No association between genetic ancestry and exome sequencing-based diagnosis of inborn errors of metabolism
摘要
Inborn errors of metabolism (IEMs) are severe genetic disorders caused by disruptions in metabolic pathways, frequently presenting in early life. Exome (ES) and genome (GS) sequencing have revolutionized the diagnostic approach for Mendelian disorders. However, most studies evaluating the diagnostic yield of ES have focused on predominantly European ancestry populations, leaving significant gaps in understanding its efficacy across diverse ancestries.
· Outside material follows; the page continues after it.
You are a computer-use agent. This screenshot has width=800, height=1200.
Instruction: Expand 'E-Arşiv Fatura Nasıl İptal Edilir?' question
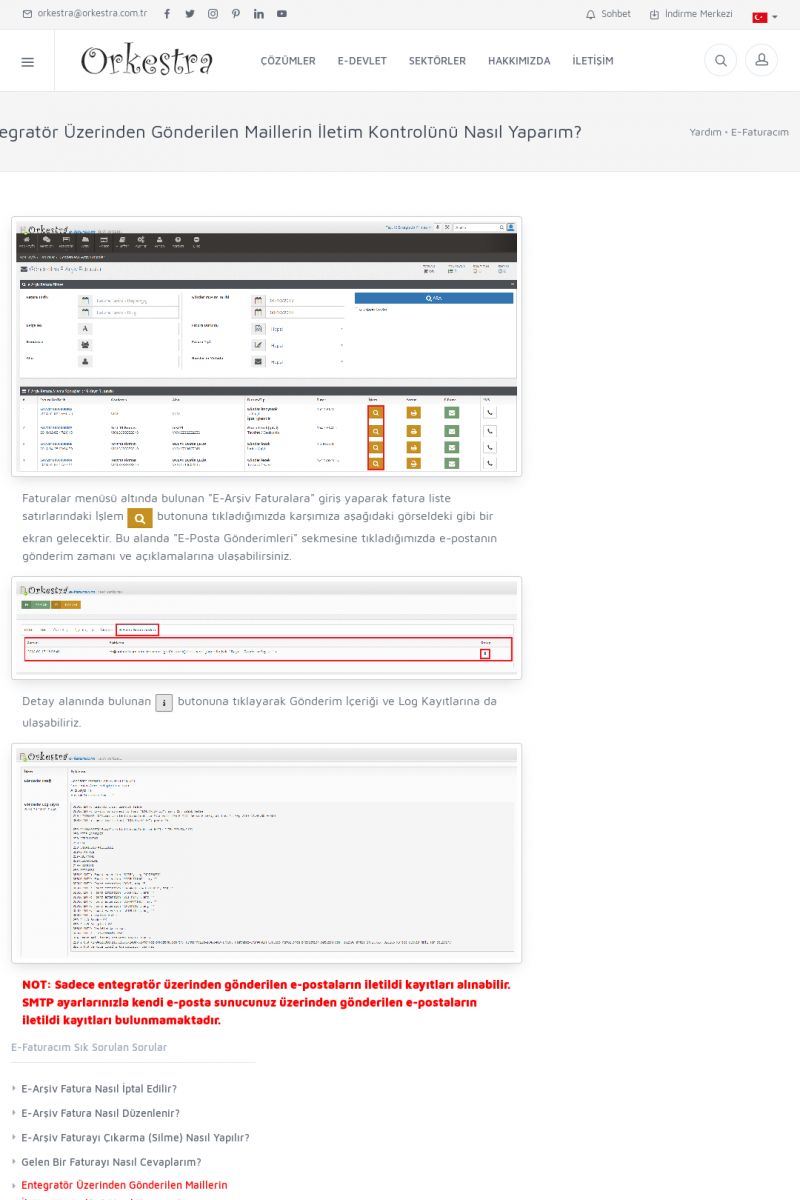click(x=99, y=1089)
We evaluated the diagnostic yield of ES in a cohort of 845 newborns with clinically diagnosed IEMs through the California Department of Public Health’s Genetic Disease Screening Program (GDSP) and its relationship to genetic ancestry. Over 55% of this ancestrally diverse cohort was maternally reported as non-white/European. By estimating genetic ancestry from exome sequencing data, we assessed its relationship with ES diagnostic outcomes. Diagnostic yield by ES did not significantly differ by any genetic ancestry, supporting its equitable performance across all ancestries among these largely recessive disorders. Higher consanguinity coefficients were associated with increased homozygosity among exome-positive cases, without affecting diagnostic yield across genetic ancestries.